Victoria Theatre and United States Hotel, Ballarat

Lola Montez may have been older and sicker than she had been in Europe, but she wasn’t retiring yet. She publicly whipped Henry Seekamp, the editor of the Ballarat Times, because one of his editorials had denigrated her good character. At Castlemaine in April 1856, she was rapturously encored after her Spider Dance in front of 400 unkempt miners and the entire, well-dressed Municipal Council.

Eventually Lola had had enough of moralising Australian critics and adoring gold miner audiences. She sailed for San Francisco in May 1856, but tragically her manager/lover Noel Follin fell over the side of the ship and drowned! Her performing days were over, so she stayed solvent by delivering the lectures that a man called Rev Charles Chauncey Burr had written, on all kinds of topical subjects.
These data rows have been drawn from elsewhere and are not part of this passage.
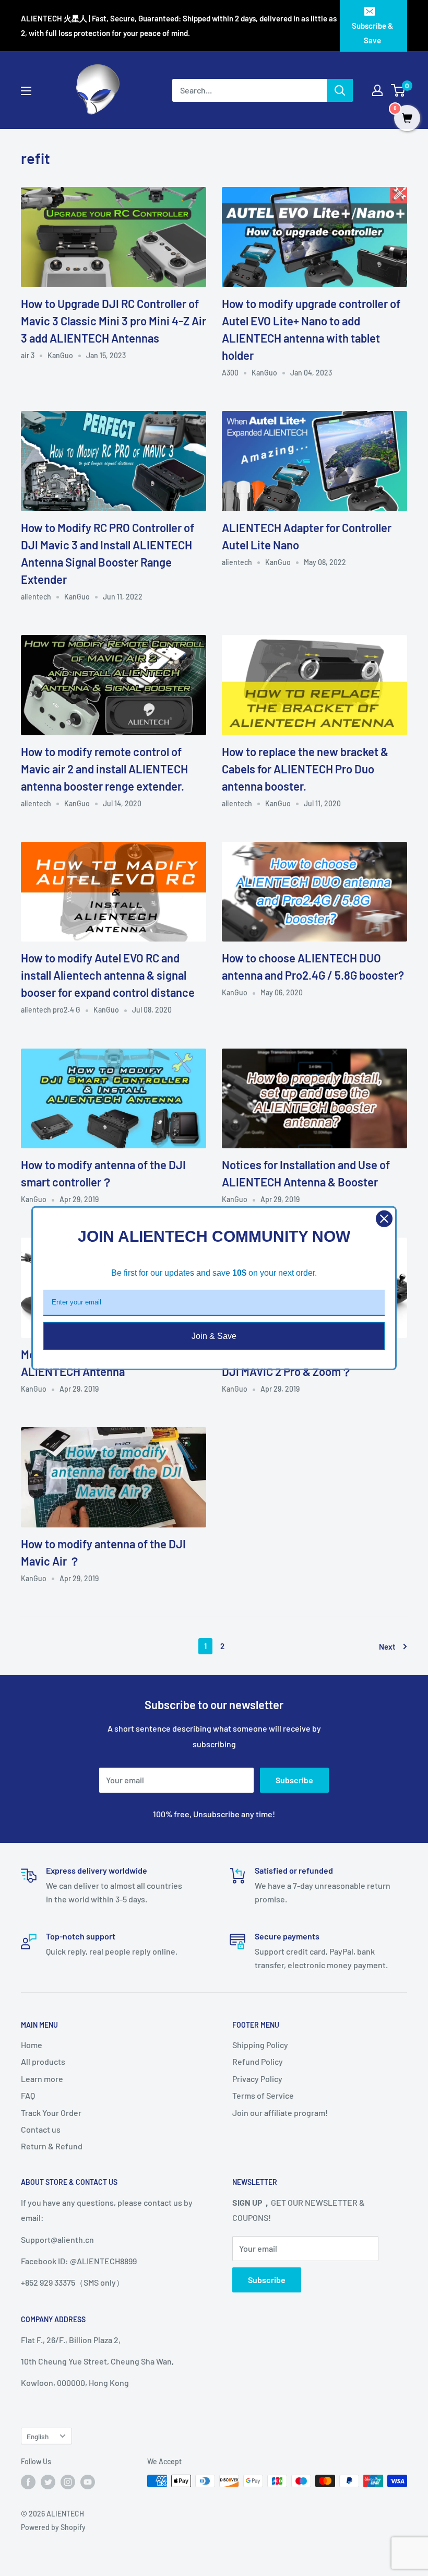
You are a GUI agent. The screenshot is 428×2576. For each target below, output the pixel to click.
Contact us (41, 2129)
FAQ (28, 2095)
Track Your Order (51, 2113)
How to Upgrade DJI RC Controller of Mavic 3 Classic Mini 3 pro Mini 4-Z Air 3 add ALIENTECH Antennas (113, 321)
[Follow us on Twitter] (48, 2482)
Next (387, 1646)
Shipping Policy (260, 2045)
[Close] (384, 1218)
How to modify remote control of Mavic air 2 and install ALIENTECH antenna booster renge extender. (104, 769)
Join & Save (214, 1335)
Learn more (42, 2079)
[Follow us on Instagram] (68, 2482)
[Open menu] (26, 91)
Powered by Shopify (53, 2527)
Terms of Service (263, 2095)
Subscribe (294, 1780)
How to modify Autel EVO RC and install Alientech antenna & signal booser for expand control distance (108, 975)
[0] (398, 90)
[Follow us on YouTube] (87, 2482)
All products (43, 2061)
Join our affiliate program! (280, 2113)
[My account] (377, 90)
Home (31, 2045)
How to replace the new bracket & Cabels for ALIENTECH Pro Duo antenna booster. (305, 769)
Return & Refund (51, 2146)
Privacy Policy (257, 2079)
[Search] (340, 90)
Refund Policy (257, 2061)
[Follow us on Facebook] (28, 2482)
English (38, 2436)
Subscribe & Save (372, 33)
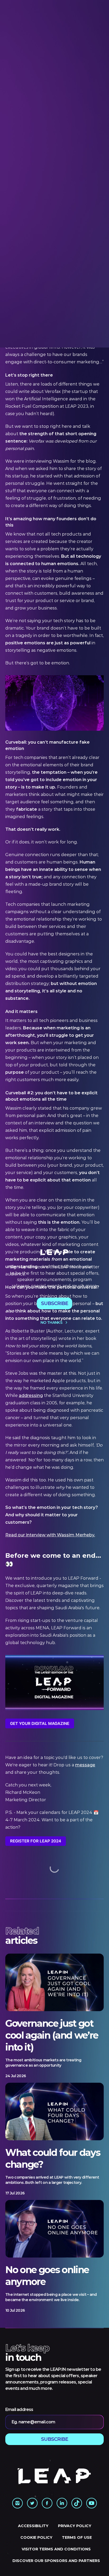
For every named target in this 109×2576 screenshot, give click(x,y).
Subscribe (54, 1303)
In 1858, their tours were quite successful. But I am less convinced about her finding religion in her final days. She apparently did missionary work amongst what she referred to as “fallen women”. The great Lola Montez died, impoverished and paralysed, in New York in 1861. She was only 42.

Read Lola Montez and Castlemaine by Raymond Bradfield, published by Castlemaine Mail, for an excellent review of Australian theatrical history in the mid 19th century. For a more general coverage of her life, read Bruce Seymour’s book Lola Montez, a Life, Yale University Press, 1996. James Morton wrote Lola Montez: Her Life and Conquests, 2007.